If you go on Twitter yourself this seems to be the case: there's a whole host of people noting that they've gone on to it for the first time in ages, just to find out if another social network isn't working.
There's a similar, if less extreme, pattern to complaints about problems on Snapchat:
My guess is that both of those apps are enjoying much higher than usual traffic, and all the associated problems as well as excitement that comes with it. The reported problems could just be a coincidence.
Here's a piece from the Associated Press, about a new report that suggests Facebook and other big tech companies have got too big for their own good, and need to be broken up. It's a compelling argument on a night like tonight.
Facebook, Google, Amazon and Apple are once again being cast as monopolies that have become too powerful for society's good, a recurring theme that's increasing the pressure to rein them in.
A 150-page report commissioned by the British government depicts big digital companies in search, social media, advertising and e-commerce as threats to competition, innovation and personal privacy. Meanwhile, the music streaming service Spotify filed an antitrust complaint in Europe against Apple, accusing it of stifling competition through its control over the iPhone's operating system and app store.
Wednesday's dual attacks provide more fodder in a worldwide debate about whether stricter rules need to be drawn up to handcuff or even break up leading tech companies as they try to extend their tentacles into new markets.
"What you're seeing is a broad recognition that there is a problem," said Matt Stoller, a fellow at Open Markets, an institution that studies corporate monopolies and advocates for more competitive markets.
In the U.S., Democratic presidential candidate Elizabeth Warren last week proposed breaking up the biggest U.S. tech companies, saying they have too much market and political power.
That high-profile missive further emboldened long-time critics such as former U.S. Labor Secretary Robert Reich, now a professor of public policy at the University of California, Berkeley. He likens Facebook, Google and Amazon to "robber barons" who built vast business empires on innovations in the late 19th century, in what became known as the Gilded Era.
That piece mentions Elizabeth Warren's recent arguments about breaking up Facebook. Her presidential campaign this week said it had run ads on Facebook itself criticising its monopoly – which were then taken down. It was a strange moment that you can read about here, including very relevant remarks about the dangers of having a tech industry dominated by one huge company.

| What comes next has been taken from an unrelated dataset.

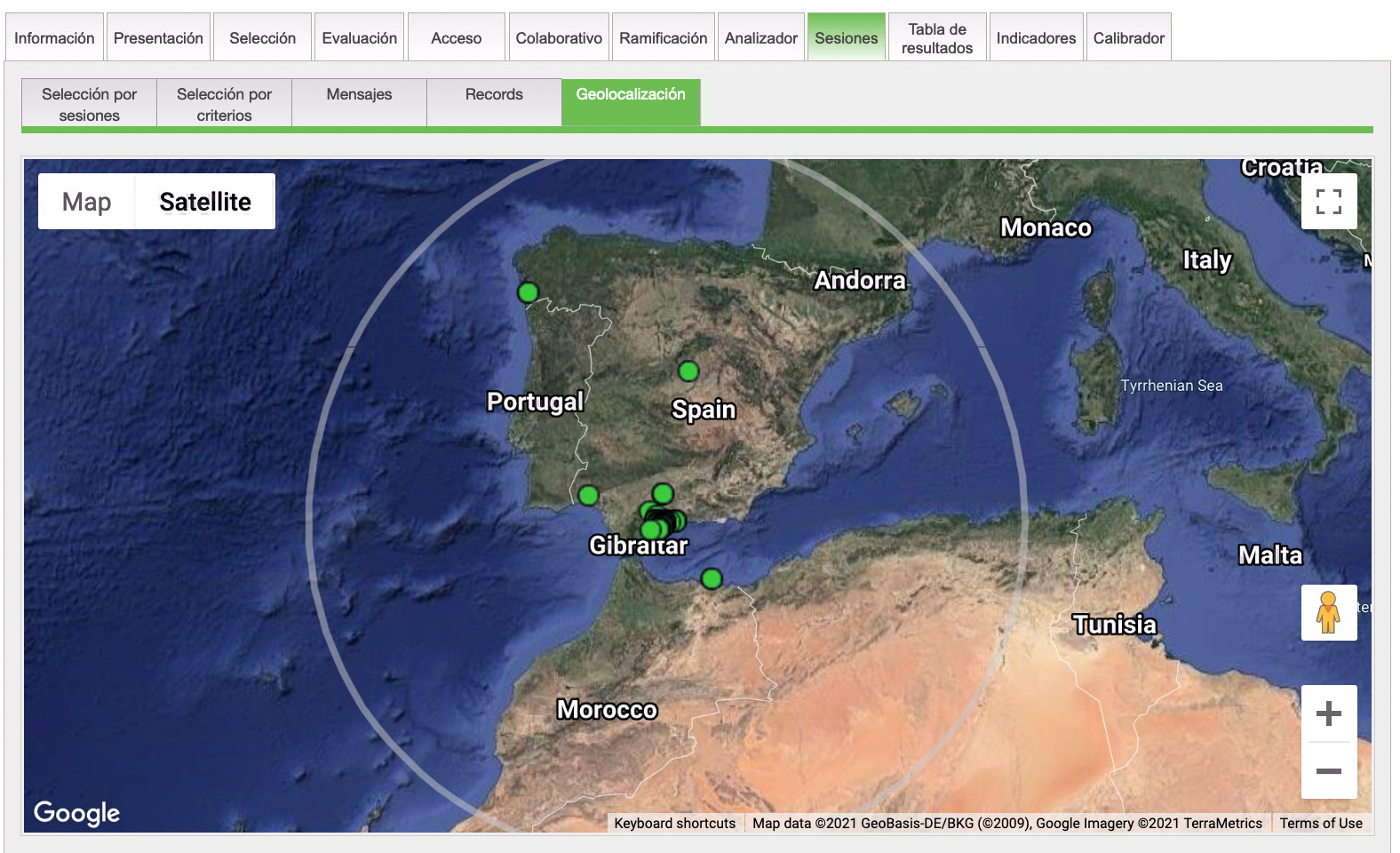
Task: Click the green marker on the Moroccan coast
Action: click(712, 579)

There's more than a tweet per second on the #WhatsAppDown hashtag at the moment, and similar torrents on #FacebookDown and #InstagramDown. You can just imagine how irritating that must be for those in Facebook's Menlo Park headquarters – tens of thousands of people making fun of them , all on a rival app. Though they've probably also got bigger things to be worrying about today.
A useful tweet here from @Lovell, who points out that a useful Twitter account that tracks problems with BGP* hasn't registered any of the sort of problems that might suggest that it is an explanation for the current outage.
So it might be back to the drawing board. It's possible we'll never actually know!
* See earlier posts for an explanation of what this is, and why I'd mentioned it as a possible explanation.
Just to confirm:
- Facebook, Messenger, Instagram and WhatsApp are still having problems, according to Down Detector.
- Facebook's own platform status page confirms it is seeing "increased error rates".
- The Facebook official Twitter account – which posted about the problems five hours ago – is still yet to suggest there is any breakthrough
- and people are still reporting problems
So it looks like everything is still very much down. Some users are able to get online, either as normal or with just some specific functions not working – but that's been the same all day.